The Commission and the EMEA have recognised that for a small number of medicinal products the primary use of the active substance is not in a medicinal product and the producer may therefore not be aiming to meet the specific requirements of pharmaceutical customers that represent an insignificant volume of business. This issue has been the subject of discussions between the Commission/EMEA and various industry groups for some time. In September 2008 the EMEA issued the following advice on the Q&A section of their website on how to proceed when dealing with an ‘atypical’ active:

“Alternative sources should normally be sought but in exceptional circumstances the manufacturing authorisation holder should assess and document to which extent GMP is complied with and provide a risk-based justification for the acceptance of any derogation. The declaration provided by the Qualified Person should set out in detail the basis for declaring that the standards applied provide the same level of assurance as GMP. EMEA will collect experience with this approach which can be used as a basis for discussion on related amendments to guidelines in the future.”

This is a pragmatic solution that has generally been welcomed by industry.

My article in the last Journal on why EUGMP expectations are now the toughest in the world drew numerous emails from readers – most notably from readers in the US who felt that I was criticising the FDA and USGMP standards!

Let me be perfectly clear. I draw absolutely no pride from my belief that EUGMP requirements are tougher than those of FDA – far from it. I believe that Regulatorsa ll over the world, but particularly in parts of the EU, are in danger of pursuing higher levels of GMP for GMP’s sake, and not for the benefit of the patient. Recent initiatives through ICH represent a welcome attempt to bring everyone’s attention back to what is really important.

Just because GMP requirements are getting tougher, it doesn’t mean that they are getting better or that patients are being better protected.

In March 2008 the EMEA issued a “Reflection Paper” on WFI by RO. Exactly why the EMEA wants to stimulate this discussion at this time is unclear. There does not appear to be a ground swell of opinion among users or suppliers to lobby for a change in the regulations to allow the use of membranes to manufacture WFI water such as there was in the 1990s. Rather, with the progression to hot water sanitisable systems there is probably a trend the other way and some companies are considering using distillation to make both WFI and Purified Water, particularly where the Purified Water volume requirement is relatively low compared with the WFI usage. Putting in a new Purified Water generation and distribution system is now around the same cost as putting in a new WFI generation and distribution system, not because the product quality requirement has changed but because the expectations of inspectors and industry approaches have changed.

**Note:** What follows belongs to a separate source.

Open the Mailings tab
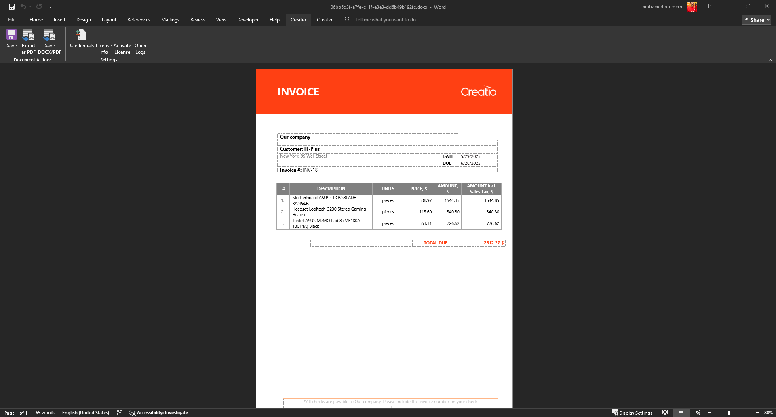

All aspects of quality and regulatory requirements for WFI will be discussed in detail in our training course “Sterile Products Manufacture” to be held in Manchester in September.

In March 2008 the Commission launched a public consultation on ideas for amending the regulatory framework governing the manufacture, trading and distribution of active substances and medicines for human use. The Commission is proposing the following new measures to combat counterfeiting:

• Subjecting all parties in the distribution chain to pharmaceutical legislation
• Improving product integrity and traceability
• Sharpening the technical requirements for GMP and GDP
• Tightening inspections and supervision
• Improving transparency

The Commission is also considering making audits of GMP/GDP compliance by qualified auditors (these might include third-party audits by accredited companies) mandatory. This would apply not only to dealings between manufacturers and contract manufacturers but to the relationship between manufacturers and supplying/purchasing wholesalers, where there were grounds for suspicion of non-compliance. The Commission says that “acceptance of third-party audits by accredited companies could be considered”.

Ideas for improving product integrity include requiring a unique seal for the outer packaging of a medicinal product in its journey from the manufacturer to the retailer or wholesaler. The right to open the seal would be restricted to the market authorisation holder and the end-user of the product (i.e. hospital, healthcare professional, patient). This rule would not apply to all medicines but to certain categories of product identified through a risk-based approach, taking into account the potential public health impact of counterfeiting and the profit strategies of counterfeiters. The move would be backed up by a ban on repackaging.

In terms of traceability, the consultation document suggests introducing an obligatory product pedigree, comprising a “unique and centrally accessible record of all past ownerships and transactions”. The supplied retailer/pharmacy would be the final traceable point in the distribution chain.